M. Bourget’s observations have persuaded him that the rebellious spirit prevailing amongst the working classes is a menace to his country:

“C’est cette sensation du danger présent que j’aurais voulu donner dans La Barricade sûr, si j’avais pu y réussir, d’avoir servi utilement ma classe, et par conséquent mon pays.”

But according to M. Pataud, the notorious ex-Secretary of the Syndicate of Electricians, M. Bourget carried away with him a totally false impression of the men and places he professes so closely, and also so impartially, to have studied.

A word about M. Pataud. It was shortly after he had ordered the Electricians’ strike that plunged Paris almost into darkness for two hours,[2] and at the zenith of his fame, that the “Roi de la Lumière” attended a performance of La Barricade at the Vaudeville Theatre. It had been reported that he had served M. Bourget as a model for the character of Thubeuf, the professional agitator in the play. This, M. Bourget emphatically denied. “Let me see for myself,” said M. Pataud. And he requested M. Bourget to send him a ticket of admission to the theatre, and humorously offered to return the compliment by placing a seat in the Bourse du Travail at the dramatist’s disposal.

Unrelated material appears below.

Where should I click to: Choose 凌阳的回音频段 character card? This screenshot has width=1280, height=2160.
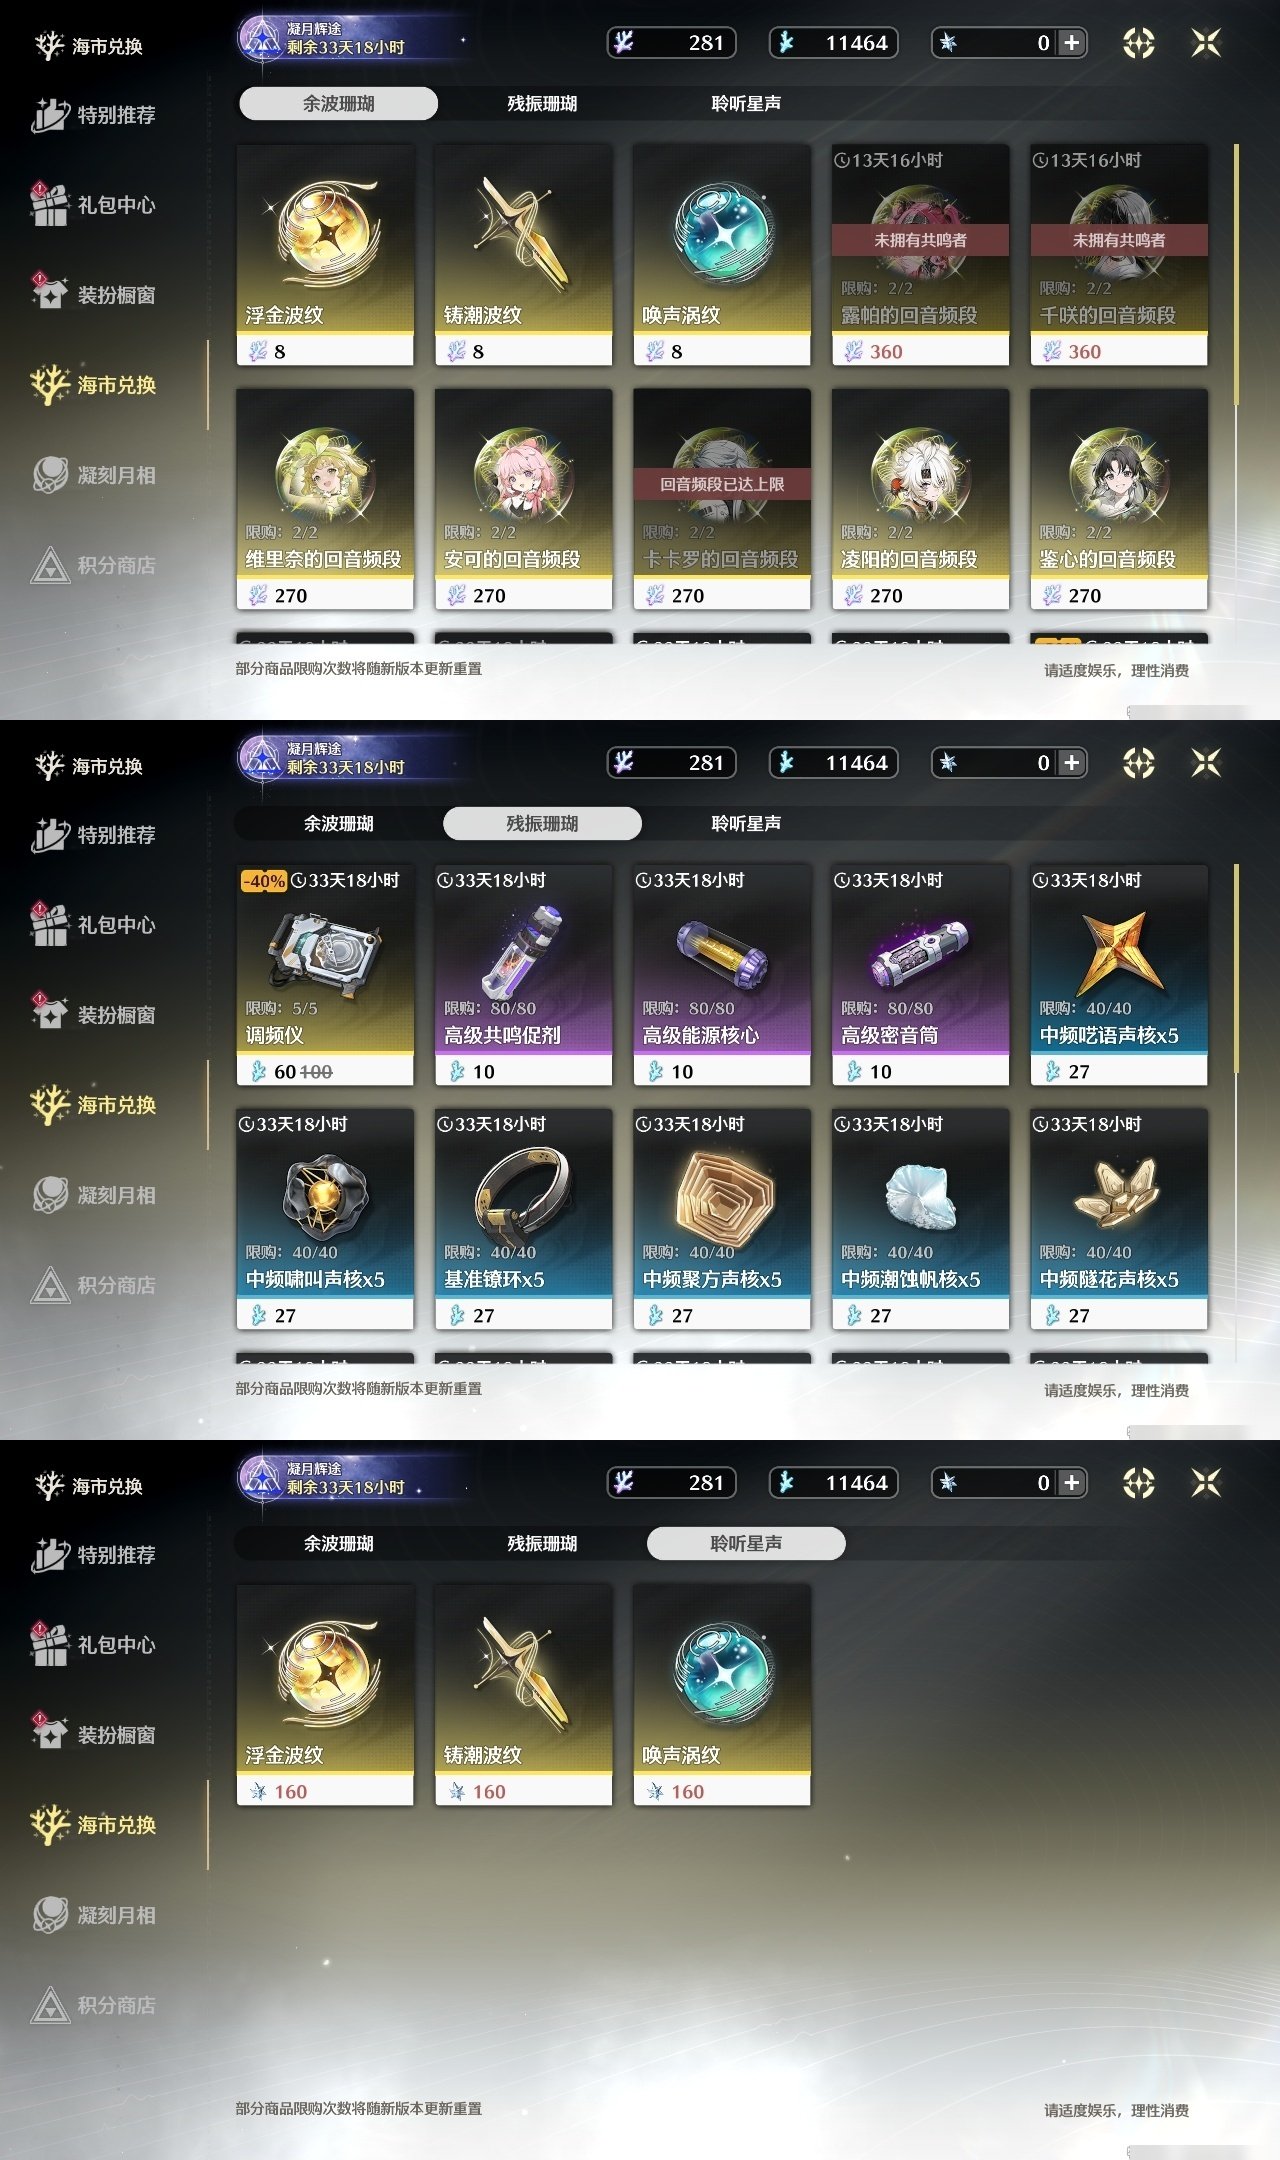[920, 499]
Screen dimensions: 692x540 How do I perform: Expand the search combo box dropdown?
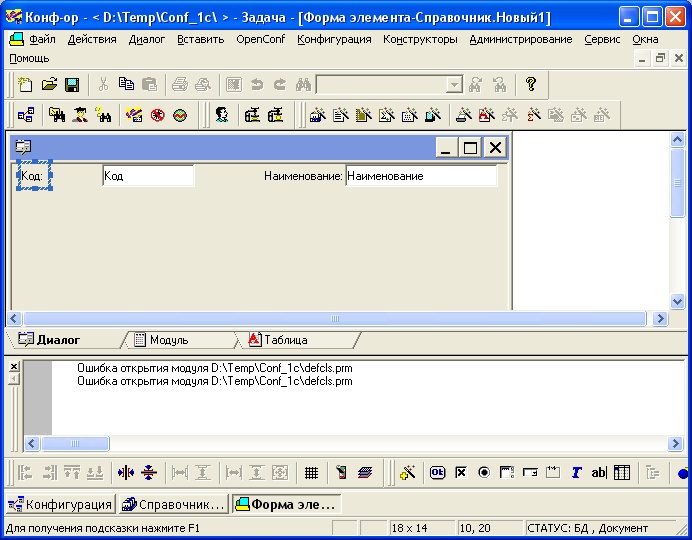pos(454,86)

Well, M. Bourget granted the request: but ignored the invitation to the Labour Exchange. And one night “King Pataud” seated himself, amidst le Tout Paris in the most fashionable of the boulevard theatres. He himself, in spite of his pink shirt, red tie, and “bowler” hat, belonged in a sense to le Tout Paris. Was he not “Le Roi de la Lumière”? There were columns about him in the newspapers; he was “impersonated” in every music-hall revue, and his picture post cards sold by the thousand. Then, pressing (and sentimental) requests for his autograph; invitations out to dinner and gifts of cigarettes and cigars; and what a stir, what excited cries of “There goes Pataud,” when the great man swaggered down the boulevards with a fine Havana stuck in a corner of his mouth, and the “bowler” hat tilted rakishly over the right eye!

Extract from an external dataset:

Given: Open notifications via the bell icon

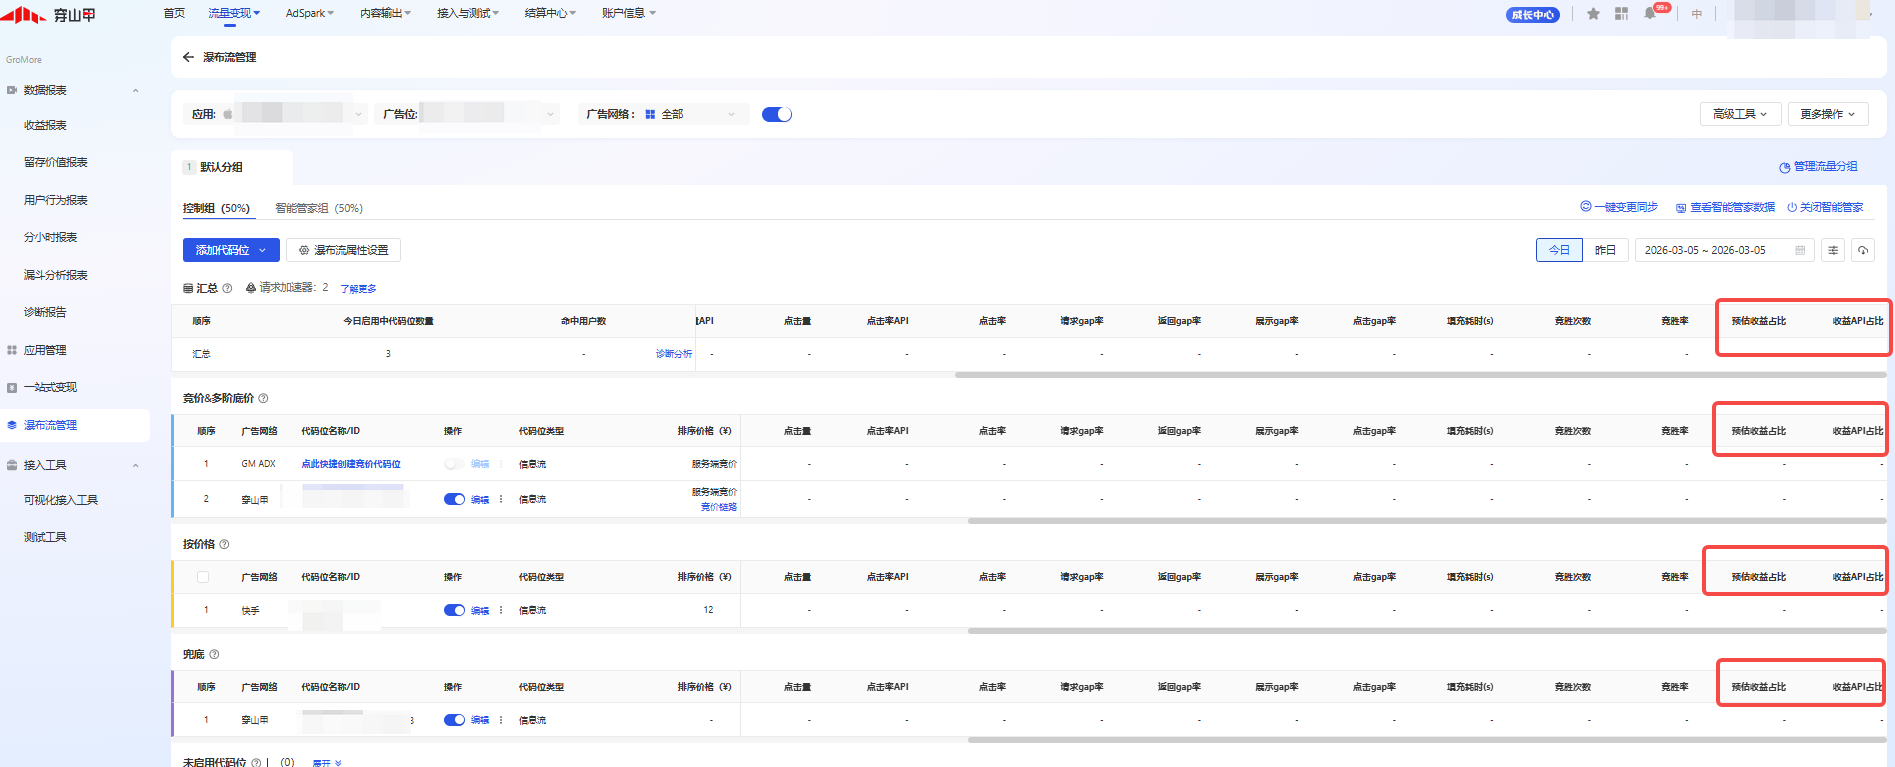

Nor in the Vaudeville Theatre was his triumph less complete. The interest of the brilliant audience was centred on “Fauteuil No. 159”; not on the stage. There sat the man who had but to give the signal and—out would go the lights! So was every opera-glass levelled at him, and so—at the end of the performance—were all the reporters in Paris eager to obtain “King” Pataud’s impressions of the play. “Not bad,” he was reported to have said. “But M. Bourget’s conception of how strikes are conducted is ridiculous. And his strikers are equally absurd.”

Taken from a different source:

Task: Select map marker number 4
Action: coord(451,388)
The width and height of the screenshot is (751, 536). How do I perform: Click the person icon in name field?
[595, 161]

I fancy M. Bourget must have regretted that gift of “Fauteuil No. 159” at the time. But to-day he has his revenge—for it was the free seat in the Vaudeville Theatre that led to “King” Pataud’s downfall! After the agitator’s visit to La Barricade it became the fashion amongst the managers to invite the “Roi de la Lumière” to their theatres. Behold him, actually, at the first performance of Chantecler—and at the Gymnase, the Variétés, the Palais Royal. But if the public rejoiced over “King” Pataud’s presence at the theatre, his colleagues in the labour world were to be heard grumbling. Pataud (and it was true) was “getting his head turned.” Pataud was neglecting the Bourse du Travail for theatres and brilliant restaurants. But the “Roi de la Lumière” paid no heed to these reproofs, nor to complaints and warnings vigorously expressed. And the crisis came, the storm burst, when “King” Pataud and an electrician came to blows on the boulevards, and were marched off to the police station on a charge of breaking the peace. At the station, the “Roi de la Lumière” was searched. “Ah, you do yourself well, you enjoy life, you have a gay time of it,” grinned the police commissaire, after examining the agitator’s pocket-book. It contained bank-notes for a large sum, receipted bills from luxurious restaurants and hotels, and (what of course, particularly delighted the Parisian) the autographed photograph of a certain very blonde and very lively actress. So, indignation and disgust of the Syndicate of Electricians, who had contributed to their secretary’s support. He was called upon to resign. And to-day M. Pataud is an agent for a champagne firm; and the street gamins who once cheered him, now—O supreme insult—apostrophise him as “sale bourgeois.”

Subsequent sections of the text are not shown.